One night, when Gaston was home asleep, Nazi soldiers raided the house. In the middle of the night they banged the door and forced their way in. His mother woke up from the noise and pushed him out of bed and out the bedroom window onto the flat roof. The soldiers were on a mission to round up and deport all university students who were member of a certain fraternity, with members active in the resistance.
It didn’t take long before the soldiers entered Gaston’s bedroom. Though it appeared as if the bed was unslept in, one of the soldiers felt the warm mattress and deducted that he must be hiding somewhere in the immediate surroundings. Outside in the meantime, Gaston had been unable to find a hiding place on the flat roof, the only thing in the nearby being a glass dome shaped window in the roof, behind which he desperately tried to tuck himself away as much as he could. One of the young German soldiers, about the same age as him, opened the bedroom window and climbed out onto the roof.
It was impossible not to spot my grandfather.
And indeed he did. My grandfather peering through the glass, acutely aware that he could as well just be standing up and in plain sight, and the German soldier looking straight back at him. Then It happens. They lock eyes for an instant. Both men in their late teens. Both men black hair. Both men look at each other for an eternity, in which they seem to realize something more, something bigger than that wretched war.

TASK REQUIREMENTS
A. In the account, what did Gaston's mother do when the noise woke her?
B. Decide whether each statement agrees with the account, and quote the words that settle it: (i) The soldiers knocked and waited to be let in. (ii) One soldier felt that the mattress was warm. (iii) The German soldier who climbed onto the roof was much older than Gaston.
C. In the account, rewrite the stretch from "It didn’t take" through "onto the roof.", renaming "Gaston" as "the student".
The data after this point comes from a separate source.

STORED DATA
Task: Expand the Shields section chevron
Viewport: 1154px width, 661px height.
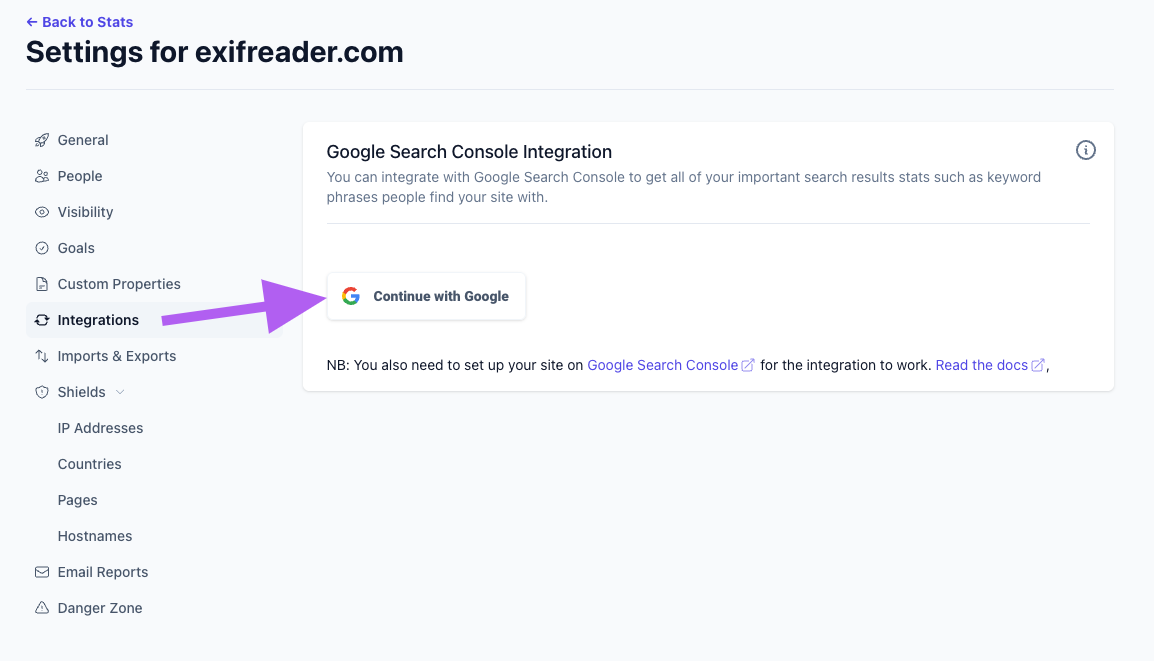Action: pos(120,392)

RESULTS FOR EACH TASK
A. She pushed him out of bed and out the bedroom window onto the flat roof.

B.
(i) No: "they banged the door and forced their way in."
(ii) Yes: "one of the soldiers felt the warm mattress"
(iii) No: "about the same age as him"

C.
It didn’t take long before the soldiers entered the student’s bedroom. Though it appeared as if the bed was unslept in, one of the soldiers felt the warm mattress and deducted that he must be hiding somewhere in the immediate surroundings. Outside in the meantime, the student had been unable to find a hiding place on the flat roof, the only thing in the nearby being a glass dome shaped window in the roof, behind which he desperately tried to tuck himself away as much as he could. One of the young German soldiers, about the same age as him, opened the bedroom window and climbed out onto the roof.